Rapid Detection of Salmonella Enterica Serovar Enteritidis from Eggs and Chicken Meat by Real-Time Recombinase Polymerase Amplification in Comparison with the Two-Step Real-Time PCR

Salmonella is the most common cause of foodborne outbreaks throughout the world and Salmonella enterica serovar Enteritidis is one of the major causes of salmonellosis. We describe a rapid, sensitive and inexpensive method for the detection of S. Enteritidis from eggs and chicken meat using the real‐time recombinase polymerase amplification (Real‐time RPA) and compared this assay with the two‐step real‐time polymerase chain reaction (PCR) (Real‐time PCR). The detection sensitivity of the RPA and PCR assays was identical in pure culture, however, the reaction time was as short as 10 min compared with 40 min for the PCR assay.
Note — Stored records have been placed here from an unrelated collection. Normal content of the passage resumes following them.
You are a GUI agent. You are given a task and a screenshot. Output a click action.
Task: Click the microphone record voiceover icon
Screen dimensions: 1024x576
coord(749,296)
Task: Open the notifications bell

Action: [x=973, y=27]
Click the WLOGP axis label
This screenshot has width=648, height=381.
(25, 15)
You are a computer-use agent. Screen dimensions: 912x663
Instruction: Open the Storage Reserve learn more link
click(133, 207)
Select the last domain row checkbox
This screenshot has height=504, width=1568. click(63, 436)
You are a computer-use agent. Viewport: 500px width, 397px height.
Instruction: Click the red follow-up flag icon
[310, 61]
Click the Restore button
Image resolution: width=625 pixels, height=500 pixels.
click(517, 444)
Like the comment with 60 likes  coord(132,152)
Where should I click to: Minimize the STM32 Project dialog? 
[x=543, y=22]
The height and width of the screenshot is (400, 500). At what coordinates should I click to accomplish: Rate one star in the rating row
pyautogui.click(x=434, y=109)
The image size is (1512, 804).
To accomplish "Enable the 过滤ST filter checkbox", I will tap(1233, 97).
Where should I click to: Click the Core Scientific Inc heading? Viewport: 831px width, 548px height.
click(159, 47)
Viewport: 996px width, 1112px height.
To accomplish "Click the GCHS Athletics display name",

In food application, the detection sensitivity of the RPA assay was 10 cfu/g from eggs and 100 cfu/g from chicken samples without additional DNA purification steps before the amplification – therefore, the sensitivity of the RPA assay was 100 times greater from eggs and 10 times greater from chicken than the PCR assay. Practical Applications Numerous epidemiological investigations attributed the source of sporadic Salmonella outbreaks as poultry and poultry‐by‐products including eggs. This is the first study in which a real‐time RPA was developed to detect the Salmonella Enteritidis specifically. The whole procedure is fairly simple and does not require specific equipment, making it potentially applicable in the monitoring and detection of S. Enteritidis in eggs and poultry products.